● GIVEN TASK
Please quote the news roundup word for word, everything from "- Out of 491" down to "fully until April.".

● TEXT PASSAGE
========
11am – Baroness Caroline Cox will be sharing her first-hand experiences of the persecuted #church on Woman to Woman. pic.twitter.com/x2N55DnRt0
— Premier Christian (@PremierRadio) January 27, 2016
Burma
Preparations are underway for Burma’s Second Parliament to convene on 1st February:
- Outgoing Union Parliament Speaker Shwe Mann gave his final press conference today.
- Out of 491 elected MPs in the Upper and Lower houses,390 are from the National League for Democracy (NLD). The remaining 101 members represent various political entities including ethnic nationality parties and the USDP. 166 seats across both houses are reserved for military members.
- The military is reportedly making preparations ‘to engage in policy and legislative debates with the NLD.’
- Myanmar Now interviewed some of the ethnic minority MPs preparing to take their seats on Monday. Read their thoughts here.
- Malnutrition has spiked in Arakan State following the flooding of last summer, especially amongst the Rohingya communities. Yet it is an issue of a grave concern across the country and the World Food Programme is facing a funding shortfall saying that they have enough food to support IDPs fully until April.
- 5 student activists arrested during the police crackdown at Letpadan, Pegu Division on March 10 have been released for having ‘already served more time behind bars than their sentences required while awaiting a verdict’. 2 other students still await trial behind bars.
- BBC’s Jonah Fisher has visited Shan State and shares footage including interviews with IDPs displaced following the fighting in November.
Sudan
- President Omer al-Bashir will participate in the upcoming African Union summit, the theme of which is titled “2016: African Year of Human Rights with particular focus on the Rights of Women”.
- Sudanese human rights organisations and opposition parties have strongly denounced the passing of an amendment to the criminal code which increasing the maximum punishment for protesting to five years.
- UNAMID have released a press statement to reassert that they “remain constantly engaged with the ongoing displacements and serious humanitarian consequences caused by the fighting between government forces and armed movements.”
- A UN peacekeeping chief has informed the UN Security Council that the political process to resolve the conflict in Darfur through dialogue remains fragmented with limited progress.
- UNICEF estimates that it needs $174 million to reach 3.8 million children that have been targeted for humanitarian and development assistance in Sudan.
- Bashir has ordered the opening of Sudan’s borders with South Sudan for the first time since the South’s succession in 2011, paving the way for better economic links between the two nations.
- Minni Arko Minawi, a leader of the Sudan Liberation Movement, has said talks in Ethiopia have failed between his side and the Sudanese Government.
South Sudan
- South Sudan has missed a key deadline to create a transitional government, as arguing over the expansion of the number of provinces continued.
- The Jieng Dinka Council of Elders has said that revoking Salva Kiir’s orders to create 28 states in South Sudan as opposition groups have demanded would cause another war.
- At least 2,000 children in South Sudan’s Unity state have started their primary leaving exams, 2 years after war broke out.
========
● PROVIDED MATERIAL
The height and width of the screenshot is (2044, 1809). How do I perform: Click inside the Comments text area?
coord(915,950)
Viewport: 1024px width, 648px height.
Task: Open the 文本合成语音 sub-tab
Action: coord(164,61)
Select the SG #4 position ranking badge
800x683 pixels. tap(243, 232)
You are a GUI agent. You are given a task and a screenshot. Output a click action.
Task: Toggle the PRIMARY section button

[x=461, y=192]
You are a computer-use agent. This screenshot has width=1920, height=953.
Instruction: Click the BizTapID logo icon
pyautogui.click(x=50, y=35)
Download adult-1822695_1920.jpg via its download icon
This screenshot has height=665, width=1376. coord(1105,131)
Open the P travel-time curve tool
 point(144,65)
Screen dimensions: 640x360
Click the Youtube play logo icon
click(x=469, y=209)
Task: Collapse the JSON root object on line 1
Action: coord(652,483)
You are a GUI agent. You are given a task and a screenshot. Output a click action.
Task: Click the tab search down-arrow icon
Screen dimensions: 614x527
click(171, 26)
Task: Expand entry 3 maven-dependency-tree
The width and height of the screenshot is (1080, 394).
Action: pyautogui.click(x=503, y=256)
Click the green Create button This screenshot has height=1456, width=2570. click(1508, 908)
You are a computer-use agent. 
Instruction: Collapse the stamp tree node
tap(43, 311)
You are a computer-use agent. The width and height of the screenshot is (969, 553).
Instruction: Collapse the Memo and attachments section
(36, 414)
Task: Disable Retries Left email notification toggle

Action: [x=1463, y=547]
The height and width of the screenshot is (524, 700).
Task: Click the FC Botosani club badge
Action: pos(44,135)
========
● CORRECT ANSWER
- Out of 491 elected MPs in the Upper and Lower houses,390 are from the National League for Democracy (NLD). The remaining 101 members represent various political entities including ethnic nationality parties and the USDP. 166 seats across both houses are reserved for military members.
- The military is reportedly making preparations ‘to engage in policy and legislative debates with the NLD.’
- Myanmar Now interviewed some of the ethnic minority MPs preparing to take their seats on Monday. Read their thoughts here.
- Malnutrition has spiked in Arakan State following the flooding of last summer, especially amongst the Rohingya communities. Yet it is an issue of a grave concern across the country and the World Food Programme is facing a funding shortfall saying that they have enough food to support IDPs fully until April.